Spatial Sampling

How do we collect geospatial information?

TopHat Question 1

“Everything is related to everything else, but near things are more related than distant things.” This statement is known as:

Tobler’s First Law of Geography
Tobler’s Last Law of Geography
Geography’s First Principal
The Only Rule of GIS

The First Law of Geography

Everything is related to everything else, but near things are more related than distant things.

Object/areas near each other are more likely to be similar Objects/areas near that are distant from each other are more likely to be different
This aspect of nature keeps coming in GIS!

Sampling

The process of selecting points from within an area or population, called a sample frame.

We collect information for a subset of objects/locations sample frame
- But we ignore most objects/locations
- Think back to Bonini’s Paradox

Sampling

The process of selecting points from within an area or population, called a sample frame.

How we define the sample frame and choose samples can determine the quality of our data
- We want to maximize representativeness of the sample
- But also minimize effort and expense associated with sampling

Scientific Sampling

Requires each element in the sample frame have a known and pre-specified chance of selection.

Biased Sampling: some elements have a greater or lower chance of being selected
Unbiased: every element has an equal chance of being selected

Random Sampling

In theory, a random sample is best. Its the “gold standard”.

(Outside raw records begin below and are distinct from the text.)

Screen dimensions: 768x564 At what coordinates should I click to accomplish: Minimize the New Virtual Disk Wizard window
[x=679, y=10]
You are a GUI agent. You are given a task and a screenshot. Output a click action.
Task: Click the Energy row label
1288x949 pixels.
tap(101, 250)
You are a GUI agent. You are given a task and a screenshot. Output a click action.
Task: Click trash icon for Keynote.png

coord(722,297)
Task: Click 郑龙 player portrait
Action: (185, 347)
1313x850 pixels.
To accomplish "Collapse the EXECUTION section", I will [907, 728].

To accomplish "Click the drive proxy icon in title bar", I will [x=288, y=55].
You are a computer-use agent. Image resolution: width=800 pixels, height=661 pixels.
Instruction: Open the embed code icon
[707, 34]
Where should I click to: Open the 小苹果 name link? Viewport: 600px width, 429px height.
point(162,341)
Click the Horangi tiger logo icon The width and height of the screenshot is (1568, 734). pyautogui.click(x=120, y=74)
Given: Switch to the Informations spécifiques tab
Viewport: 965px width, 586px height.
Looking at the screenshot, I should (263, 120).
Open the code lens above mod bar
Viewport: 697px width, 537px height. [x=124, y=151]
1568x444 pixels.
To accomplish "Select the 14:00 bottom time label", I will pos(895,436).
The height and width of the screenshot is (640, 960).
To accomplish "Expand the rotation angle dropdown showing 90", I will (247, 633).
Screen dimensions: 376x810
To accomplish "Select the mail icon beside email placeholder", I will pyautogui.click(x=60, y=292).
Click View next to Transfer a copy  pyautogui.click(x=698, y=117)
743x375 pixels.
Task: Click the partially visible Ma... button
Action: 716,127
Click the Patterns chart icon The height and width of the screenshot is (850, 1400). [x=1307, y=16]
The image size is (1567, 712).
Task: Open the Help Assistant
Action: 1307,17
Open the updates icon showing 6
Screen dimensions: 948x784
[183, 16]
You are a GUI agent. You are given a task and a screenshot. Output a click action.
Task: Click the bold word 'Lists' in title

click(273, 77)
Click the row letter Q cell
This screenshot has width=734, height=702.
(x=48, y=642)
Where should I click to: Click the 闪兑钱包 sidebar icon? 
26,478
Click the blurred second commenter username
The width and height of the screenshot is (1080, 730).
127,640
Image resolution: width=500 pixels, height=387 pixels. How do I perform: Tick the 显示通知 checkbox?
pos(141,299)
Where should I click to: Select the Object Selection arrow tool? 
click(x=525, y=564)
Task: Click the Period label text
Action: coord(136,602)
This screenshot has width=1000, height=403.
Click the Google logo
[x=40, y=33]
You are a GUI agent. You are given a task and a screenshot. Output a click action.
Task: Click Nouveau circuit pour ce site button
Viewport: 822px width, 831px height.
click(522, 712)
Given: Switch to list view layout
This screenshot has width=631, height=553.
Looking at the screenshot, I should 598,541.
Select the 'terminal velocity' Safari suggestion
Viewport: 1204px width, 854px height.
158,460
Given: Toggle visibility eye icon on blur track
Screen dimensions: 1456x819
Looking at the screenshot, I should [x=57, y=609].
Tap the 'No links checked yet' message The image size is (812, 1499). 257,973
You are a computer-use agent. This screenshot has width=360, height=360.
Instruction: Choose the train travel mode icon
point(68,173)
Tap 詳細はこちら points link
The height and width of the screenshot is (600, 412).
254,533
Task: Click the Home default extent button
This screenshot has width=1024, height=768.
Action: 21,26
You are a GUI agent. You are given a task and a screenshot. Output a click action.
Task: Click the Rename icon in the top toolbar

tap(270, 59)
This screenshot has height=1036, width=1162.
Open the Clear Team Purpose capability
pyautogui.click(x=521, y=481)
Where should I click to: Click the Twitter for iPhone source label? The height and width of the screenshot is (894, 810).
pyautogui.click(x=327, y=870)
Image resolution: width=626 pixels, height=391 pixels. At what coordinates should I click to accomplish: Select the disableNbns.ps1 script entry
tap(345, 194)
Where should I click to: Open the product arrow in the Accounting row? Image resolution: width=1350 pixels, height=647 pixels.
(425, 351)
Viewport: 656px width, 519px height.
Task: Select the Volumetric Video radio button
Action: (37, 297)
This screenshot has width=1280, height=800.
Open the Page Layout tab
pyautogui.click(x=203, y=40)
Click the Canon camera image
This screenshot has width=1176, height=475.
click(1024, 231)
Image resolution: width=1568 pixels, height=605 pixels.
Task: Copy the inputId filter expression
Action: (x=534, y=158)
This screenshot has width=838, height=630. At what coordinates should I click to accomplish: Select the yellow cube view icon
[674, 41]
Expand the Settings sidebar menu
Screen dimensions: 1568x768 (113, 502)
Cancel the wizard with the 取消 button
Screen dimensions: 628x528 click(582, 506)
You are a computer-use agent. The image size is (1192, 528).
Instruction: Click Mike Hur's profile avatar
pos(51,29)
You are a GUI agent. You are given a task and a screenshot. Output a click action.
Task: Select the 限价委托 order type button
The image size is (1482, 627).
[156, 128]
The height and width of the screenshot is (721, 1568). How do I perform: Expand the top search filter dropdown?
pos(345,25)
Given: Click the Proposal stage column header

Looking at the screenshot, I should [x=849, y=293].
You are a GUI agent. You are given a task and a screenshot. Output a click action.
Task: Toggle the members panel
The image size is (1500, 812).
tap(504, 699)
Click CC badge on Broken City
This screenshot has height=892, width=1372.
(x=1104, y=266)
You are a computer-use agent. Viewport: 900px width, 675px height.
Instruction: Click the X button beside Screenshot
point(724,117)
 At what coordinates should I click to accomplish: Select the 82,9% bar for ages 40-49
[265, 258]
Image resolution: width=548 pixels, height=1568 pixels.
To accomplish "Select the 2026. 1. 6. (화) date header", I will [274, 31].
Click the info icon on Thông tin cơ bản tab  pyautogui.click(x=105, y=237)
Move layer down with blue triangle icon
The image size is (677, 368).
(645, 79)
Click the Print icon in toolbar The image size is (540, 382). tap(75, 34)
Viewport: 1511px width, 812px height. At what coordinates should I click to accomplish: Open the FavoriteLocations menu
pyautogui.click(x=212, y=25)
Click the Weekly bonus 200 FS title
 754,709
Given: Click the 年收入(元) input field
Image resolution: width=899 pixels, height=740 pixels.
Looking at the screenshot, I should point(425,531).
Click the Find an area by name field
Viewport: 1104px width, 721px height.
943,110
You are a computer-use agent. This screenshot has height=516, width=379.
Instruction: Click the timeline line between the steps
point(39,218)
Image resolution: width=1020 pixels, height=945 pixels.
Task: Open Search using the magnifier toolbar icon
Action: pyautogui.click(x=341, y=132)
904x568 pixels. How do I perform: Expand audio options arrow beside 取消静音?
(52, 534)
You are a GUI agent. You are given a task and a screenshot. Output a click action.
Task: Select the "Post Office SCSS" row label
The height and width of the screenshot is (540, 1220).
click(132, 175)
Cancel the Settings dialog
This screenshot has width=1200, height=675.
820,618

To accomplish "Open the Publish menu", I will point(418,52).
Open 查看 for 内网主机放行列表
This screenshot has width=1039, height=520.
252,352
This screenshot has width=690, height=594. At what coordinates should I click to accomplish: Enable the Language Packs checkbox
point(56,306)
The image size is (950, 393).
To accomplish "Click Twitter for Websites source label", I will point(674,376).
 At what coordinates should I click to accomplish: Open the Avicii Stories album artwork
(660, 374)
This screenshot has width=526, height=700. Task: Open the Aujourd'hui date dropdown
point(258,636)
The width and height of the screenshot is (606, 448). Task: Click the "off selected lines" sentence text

Unbiased: each location has equal chance of selection
- Easy to do, randomly select 𝑥,𝑦 coordinates
A key assumption of many statistical tests

Random Sampling

Can be difficult to implement in practice.

Chance that all samples miss important features
May be barriers to access
- Remote or rugged terrain
- Private property
- Systematic under-responses

Random Sampling

We have some options to account for the drawbacks

“Law of large numbers”: as we collect more information, our sample will become increasingly representative of actual population values
- Larger sample sizes or “Bootstrapping”
Not always practical
- Requires more time and resources

TopHat Question 2

To collect a random sample, every object or location must:

Have an equal chance of selection
Be approximately the same size
Not be close to other samples (i.e., equally dispersed)
Not have a predefined chance of selection

Alternate Approaches to Sampling

Biased sampling

Create a sample design that trades a sampling scheme for randomness
Induce bias to the sample to:
- Save time or resources
- Account for relevant information about the sample frame

Systematic Sampling

A random starting point is chosen and a fixed sampling interval is used.

Randomly select first of 3 students
- Select every 3rd after

Systematic Sampling

A random starting point is chosen and a fixed sampling interval is used.

Choose a random starting point
- Then draw equally spaced grid

Systematic Sampling

A random starting point is chosen and a fixed sampling interval is used.

Premise behind satellite data collection
- Often good for continuous fields
  - eg., land cover

Systematic Sampling

A random starting point is chosen and a fixed sampling interval is used.

Not ideal for discrete objects that exhibit periodicity
- City blocks, Roads, etc.

Stratified Sampling

Address the issues with systematic sampling by sampling at random locations, while applying a “systematic bias”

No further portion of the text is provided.